What to work on >> Return every record exactly as it appears. Leave nothing out.

Information given >>
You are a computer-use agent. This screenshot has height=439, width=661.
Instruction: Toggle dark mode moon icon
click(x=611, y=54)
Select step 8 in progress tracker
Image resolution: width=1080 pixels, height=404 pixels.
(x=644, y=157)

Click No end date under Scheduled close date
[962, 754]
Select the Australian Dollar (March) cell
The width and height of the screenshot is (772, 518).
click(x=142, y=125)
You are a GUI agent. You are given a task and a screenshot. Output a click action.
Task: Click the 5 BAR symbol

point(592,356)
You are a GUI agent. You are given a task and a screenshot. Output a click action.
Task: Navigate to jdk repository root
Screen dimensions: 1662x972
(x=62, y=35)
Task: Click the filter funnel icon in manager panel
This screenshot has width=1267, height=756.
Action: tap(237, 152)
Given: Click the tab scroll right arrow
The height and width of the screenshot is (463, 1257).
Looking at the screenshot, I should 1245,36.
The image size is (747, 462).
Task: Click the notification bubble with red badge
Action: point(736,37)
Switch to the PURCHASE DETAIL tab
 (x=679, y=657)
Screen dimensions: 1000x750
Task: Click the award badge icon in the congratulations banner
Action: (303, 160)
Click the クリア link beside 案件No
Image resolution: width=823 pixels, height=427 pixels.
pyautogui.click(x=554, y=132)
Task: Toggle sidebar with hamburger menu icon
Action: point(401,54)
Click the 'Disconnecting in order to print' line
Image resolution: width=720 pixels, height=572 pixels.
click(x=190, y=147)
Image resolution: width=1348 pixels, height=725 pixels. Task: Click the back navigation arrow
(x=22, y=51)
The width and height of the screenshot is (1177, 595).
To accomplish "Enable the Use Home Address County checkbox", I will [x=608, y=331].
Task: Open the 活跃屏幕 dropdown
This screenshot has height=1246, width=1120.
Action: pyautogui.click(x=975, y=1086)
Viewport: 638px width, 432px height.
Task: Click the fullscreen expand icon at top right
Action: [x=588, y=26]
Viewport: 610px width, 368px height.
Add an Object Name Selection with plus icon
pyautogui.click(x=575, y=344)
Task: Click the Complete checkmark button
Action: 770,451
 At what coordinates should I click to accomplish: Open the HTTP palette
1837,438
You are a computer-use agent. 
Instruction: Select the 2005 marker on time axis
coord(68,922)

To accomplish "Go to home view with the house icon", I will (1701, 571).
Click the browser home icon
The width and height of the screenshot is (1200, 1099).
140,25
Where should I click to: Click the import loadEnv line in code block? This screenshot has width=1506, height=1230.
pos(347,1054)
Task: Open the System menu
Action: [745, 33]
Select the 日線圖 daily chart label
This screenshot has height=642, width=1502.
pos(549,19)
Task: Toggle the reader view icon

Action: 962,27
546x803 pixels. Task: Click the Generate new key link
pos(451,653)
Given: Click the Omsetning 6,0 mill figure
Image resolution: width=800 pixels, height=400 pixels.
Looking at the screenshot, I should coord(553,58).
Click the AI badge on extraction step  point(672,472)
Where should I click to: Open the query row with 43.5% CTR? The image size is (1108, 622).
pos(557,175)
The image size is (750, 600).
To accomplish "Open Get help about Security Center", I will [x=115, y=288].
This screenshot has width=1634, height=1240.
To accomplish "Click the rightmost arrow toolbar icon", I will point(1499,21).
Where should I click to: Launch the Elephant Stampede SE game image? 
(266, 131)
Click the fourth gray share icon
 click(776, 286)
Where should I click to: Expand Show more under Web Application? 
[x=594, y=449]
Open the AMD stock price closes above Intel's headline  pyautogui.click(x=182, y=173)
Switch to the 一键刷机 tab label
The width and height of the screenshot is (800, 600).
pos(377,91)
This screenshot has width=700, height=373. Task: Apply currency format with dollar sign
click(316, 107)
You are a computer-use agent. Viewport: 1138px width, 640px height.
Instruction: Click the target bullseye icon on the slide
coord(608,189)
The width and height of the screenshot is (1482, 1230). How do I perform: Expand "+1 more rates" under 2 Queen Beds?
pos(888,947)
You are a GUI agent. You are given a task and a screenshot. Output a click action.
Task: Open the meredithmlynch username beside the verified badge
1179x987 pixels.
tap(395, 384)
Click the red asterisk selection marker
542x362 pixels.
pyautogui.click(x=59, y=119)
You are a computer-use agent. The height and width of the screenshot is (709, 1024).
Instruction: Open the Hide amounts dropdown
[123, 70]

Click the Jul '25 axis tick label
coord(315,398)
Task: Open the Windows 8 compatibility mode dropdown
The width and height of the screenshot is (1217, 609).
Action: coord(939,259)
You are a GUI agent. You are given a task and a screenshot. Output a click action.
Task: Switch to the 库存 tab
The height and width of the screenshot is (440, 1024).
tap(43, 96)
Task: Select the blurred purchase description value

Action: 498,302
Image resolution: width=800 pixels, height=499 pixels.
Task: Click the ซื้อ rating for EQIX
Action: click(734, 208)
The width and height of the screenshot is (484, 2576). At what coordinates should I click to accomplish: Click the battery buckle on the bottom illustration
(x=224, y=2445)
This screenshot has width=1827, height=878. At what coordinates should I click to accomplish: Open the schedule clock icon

Reply to the task >>
You are a computer-use agent. This screenshot has height=439, width=661.
Instruction: Toggle dark mode moon icon
click(x=611, y=54)
Select step 8 in progress tracker
Image resolution: width=1080 pixels, height=404 pixels.
(x=644, y=157)

Click No end date under Scheduled close date
[962, 754]
Select the Australian Dollar (March) cell
The width and height of the screenshot is (772, 518).
click(x=142, y=125)
You are a GUI agent. You are given a task and a screenshot. Output a click action.
Task: Click the 5 BAR symbol

point(592,356)
You are a GUI agent. You are given a task and a screenshot. Output a click action.
Task: Navigate to jdk repository root
Screen dimensions: 1662x972
(x=62, y=35)
Task: Click the filter funnel icon in manager panel
This screenshot has width=1267, height=756.
Action: tap(237, 152)
Given: Click the tab scroll right arrow
The height and width of the screenshot is (463, 1257).
Looking at the screenshot, I should 1245,36.
The image size is (747, 462).
Task: Click the notification bubble with red badge
Action: point(736,37)
Switch to the PURCHASE DETAIL tab
 (x=679, y=657)
Screen dimensions: 1000x750
Task: Click the award badge icon in the congratulations banner
Action: (303, 160)
Click the クリア link beside 案件No
Image resolution: width=823 pixels, height=427 pixels.
pyautogui.click(x=554, y=132)
Task: Toggle sidebar with hamburger menu icon
Action: point(401,54)
Click the 'Disconnecting in order to print' line
Image resolution: width=720 pixels, height=572 pixels.
click(x=190, y=147)
Image resolution: width=1348 pixels, height=725 pixels. Task: Click the back navigation arrow
(x=22, y=51)
The width and height of the screenshot is (1177, 595).
To accomplish "Enable the Use Home Address County checkbox", I will [x=608, y=331].
Task: Open the 活跃屏幕 dropdown
This screenshot has height=1246, width=1120.
Action: pyautogui.click(x=975, y=1086)
Viewport: 638px width, 432px height.
Task: Click the fullscreen expand icon at top right
Action: [x=588, y=26]
Viewport: 610px width, 368px height.
Add an Object Name Selection with plus icon
pyautogui.click(x=575, y=344)
Task: Click the Complete checkmark button
Action: 770,451
 At what coordinates should I click to accomplish: Open the HTTP palette
1837,438
You are a computer-use agent. 
Instruction: Select the 2005 marker on time axis
coord(68,922)

To accomplish "Go to home view with the house icon", I will (1701, 571).
Click the browser home icon
The width and height of the screenshot is (1200, 1099).
140,25
Where should I click to: Click the import loadEnv line in code block? This screenshot has width=1506, height=1230.
pos(347,1054)
Task: Open the System menu
Action: [745, 33]
Select the 日線圖 daily chart label
This screenshot has height=642, width=1502.
pos(549,19)
Task: Toggle the reader view icon

Action: 962,27
546x803 pixels. Task: Click the Generate new key link
pos(451,653)
Given: Click the Omsetning 6,0 mill figure
Image resolution: width=800 pixels, height=400 pixels.
Looking at the screenshot, I should coord(553,58).
Click the AI badge on extraction step  point(672,472)
Where should I click to: Open the query row with 43.5% CTR? The image size is (1108, 622).
pos(557,175)
The image size is (750, 600).
To accomplish "Open Get help about Security Center", I will [x=115, y=288].
This screenshot has width=1634, height=1240.
To accomplish "Click the rightmost arrow toolbar icon", I will point(1499,21).
Where should I click to: Launch the Elephant Stampede SE game image? 
(266, 131)
Click the fourth gray share icon
 click(776, 286)
Where should I click to: Expand Show more under Web Application? 
[x=594, y=449]
Open the AMD stock price closes above Intel's headline  pyautogui.click(x=182, y=173)
Switch to the 一键刷机 tab label
The width and height of the screenshot is (800, 600).
pos(377,91)
This screenshot has width=700, height=373. Task: Apply currency format with dollar sign
click(316, 107)
You are a computer-use agent. Viewport: 1138px width, 640px height.
Instruction: Click the target bullseye icon on the slide
coord(608,189)
The width and height of the screenshot is (1482, 1230). How do I perform: Expand "+1 more rates" under 2 Queen Beds?
pos(888,947)
You are a GUI agent. You are given a task and a screenshot. Output a click action.
Task: Open the meredithmlynch username beside the verified badge
1179x987 pixels.
tap(395, 384)
Click the red asterisk selection marker
542x362 pixels.
pyautogui.click(x=59, y=119)
You are a computer-use agent. The height and width of the screenshot is (709, 1024).
Instruction: Open the Hide amounts dropdown
[123, 70]

Click the Jul '25 axis tick label
coord(315,398)
Task: Open the Windows 8 compatibility mode dropdown
The width and height of the screenshot is (1217, 609).
Action: coord(939,259)
You are a GUI agent. You are given a task and a screenshot. Output a click action.
Task: Switch to the 库存 tab
The height and width of the screenshot is (440, 1024).
tap(43, 96)
Task: Select the blurred purchase description value

Action: 498,302
Image resolution: width=800 pixels, height=499 pixels.
Task: Click the ซื้อ rating for EQIX
Action: click(734, 208)
The width and height of the screenshot is (484, 2576). At what coordinates should I click to accomplish: Click the battery buckle on the bottom illustration
(x=224, y=2445)
This screenshot has width=1827, height=878. At what coordinates should I click to accomplish: Open the schedule clock icon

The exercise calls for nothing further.